Fondazione Piatti utilizzerà questo stanziamento per contribuire a coprire le spese per l’acquisto dei dispositivi di protezione individuale anti Covid_19 necessari oggi per garantire la sicurezza degli ospiti e del personale all’interno dei 16 Centri per persone con disabilità intellettiva e relazionale che la Fondazione gestisce.
«Solo salendo “sulle spalle dei giganti” ovvero capitalizzando le esperienze che abbiamo maturato nella fase di emergenza coronavirus e ispirandoci ai migliori esempi di altri possiamo guardare lontano e ripartire verso un orizzonte fatto di sicurezza, servizi e accessibilità – afferma Cesarina Del Vecchio, Presidente di Fondazione Piatti – e grazie a Fondazione Comunitaria del Varesotto il nostro cammino è un po’ più facile da percorrere.»

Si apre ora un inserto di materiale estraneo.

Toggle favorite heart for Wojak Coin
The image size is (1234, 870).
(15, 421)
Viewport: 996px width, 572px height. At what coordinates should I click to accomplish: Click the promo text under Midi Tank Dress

La Fase 2 per Fondazione Piatti ha significato la graduale riapertura dei Centri Diurni e dei Centri riabilitativi seguendo rigorose procedure interne. A tutto il personale operativo è garantito l’approvvigionamento dei dispositivi di sicurezza assegnando ad ogni compito l’adeguata protezione. Viene misurata la temperatura corporea in entrata ed in uscita e gli ambienti vengono sanificati ripetutamente durante il giorno. Gli spazi sono suddivisi a seconda delle attività e sono stati studiati percorsi di accesso e di uscita con lo scopo di ridurre al minimo le occasioni di incontro.
Queste procedure sono e saranno la base da cui ripartire, perché purtroppo al momento sono le uniche condizioni che, garantendo la sicurezza, rappresentano il punto di partenza certo: non può esistere terapia o attività educativa senza adeguata protezione.
A proposito di Fondazione Renato Piatti onlus
Fondazione Renato Piatti onlus è stata costituita nel 1999 a Varese per volontà di alcuni soci della locale Anffas (Associazione Nazionale Famiglie di persone con disabilità intellettiva e/o relazionale) allo scopo di progettare, realizzare e gestire servizi a favore delle persone con disabilità intellettiva e relazionale e delle loro famiglie. Gestisce 16 unità di offerta nelle province di Varese e Milano, nelle quali si prende cura di 495 persone di tutte le età, grazie all’impegno di 500 tra operatori e volontari.